Panpanzee's human influence started when she was only eight days old. She grew up with a bonobo named Panbanisha. They were both in the same study for five years, where the researchers taught them lexigram symbols and words from the English language. Kanzi was another research subject at the Language Research Center during this time. He had already known 256 lexigram symbols by the time Panpanzee and Panbanisha had started their education. This research was conducted by Sue Savage-Rumbaugh and her research team. Savage-Rumbaugh is a primatologist and an experimental psychologist, where she studies the upbringings of non-human primates and their capability to learn, understand, and speak a language. Most of her work today is on bonobos. This research on bonobos has made her known for “one of the world’s leading ape language researchers.”

== History of bonobos and chimpanzees ==
A part of this study was to see if there was a difference between bonobos and chimpanzees since they are very similar species. Both species shared a common ancestor after humans split from the chimpanzees and bonobos between four and seven million years ago in Africa. The split between the common ancestors of the chimpanzee and bonobos then took place about 1.5 to 2 million years ago with the two lineages giving rise to the two current extant species.

In the past, bonobos were incorrectly relegated to subspecies status within the species Pan troglodytes.
It is now understood that bonobos are an entirely different species. After Pan paniscus was differentiated and named as a new species to science, "bonobo" developed into its accepted common name. As bonobos aren't chimpanzees, old common names containing that word like "bonobo chimpanzee" or "pygmy chimpanzee" are generally considered outdated misnomers.

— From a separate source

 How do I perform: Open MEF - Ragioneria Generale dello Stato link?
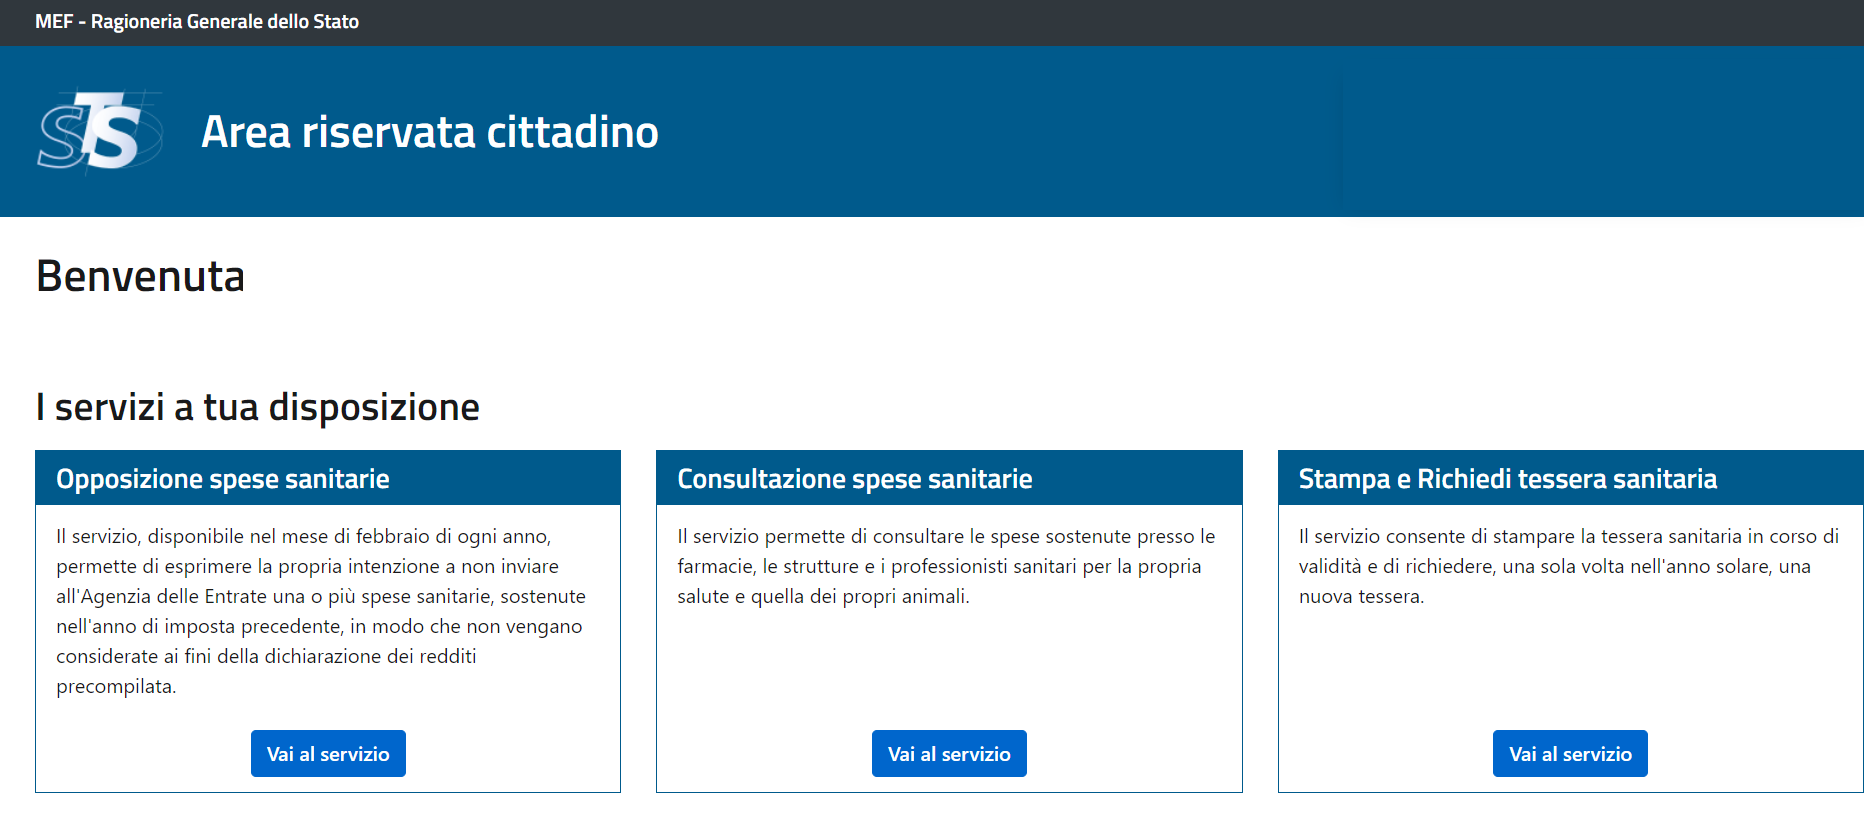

Bonobos are more sociable, more sexual, and not as aggressive as chimpanzees. The Bonobos are the only members of the great ape family (which includes humans) that do not regularly kill their own kind.

== Research ==
One goal of the research involving Panpanzee and Panbanisha was to see the effects of human enculturation on the chimps. Another goal was for the chimpanzee and bonobo to be able to comprehend spoken and symbolic language. To reach this goal the teachers had keyboards with lexigrams on them. They had spoken communication to go with the lexigrams in order for Panpanzee and Panbanisha to learn both.

During the study, Panpanzee hardly utilized any of the symbol communication and relied on gesturing from a young age. Panpanzee would show the researchers that she understood by leading them by a hand or guiding them until they understood what she was saying. While Panpanzee was still using gestural communications, Panbanisha had moved on to symbolic communications. Panbanisha also could fully comprehend speech by the time she was around two to two and a half years old. When Panpanzee was around two years old her vocabulary started to increase and her use of lexigrams increased. Panpanzee took longer to pick up vocabulary words than the bonobos did. By the time she was thirty-four months old, she had only learned fifty vocabulary words. By this time, a typical child has already learned up to several hundred vocabulary words. The researchers almost removed Panpanzee from the study because of the lack of improvement. She was not picking up words fast enough and not learning enough symbols. The researchers assumed this was because chimpanzees did not have the capacity to be able to learn a language. They also assumed it was bonobos genetic superiority that led to Kanzi to have the success that he did. However, they stuck with her and a few months later Panpanzee began to show some understanding of a few words in the English language. Even though Panpanzee eventually demonstrated progress the researchers still removed her from the study when she was five years old.

By the time she became a grown chimpanzee, Panpanzee had learned one hundred and twenty-eight different lexigrams while being able to comprehend one hundred and fifty English words. This made Panpanzee's understanding of English more precise than her understanding of lexigrams, which is also the same for Kanzi. She could point out the corresponding lexigram when someone stated a word.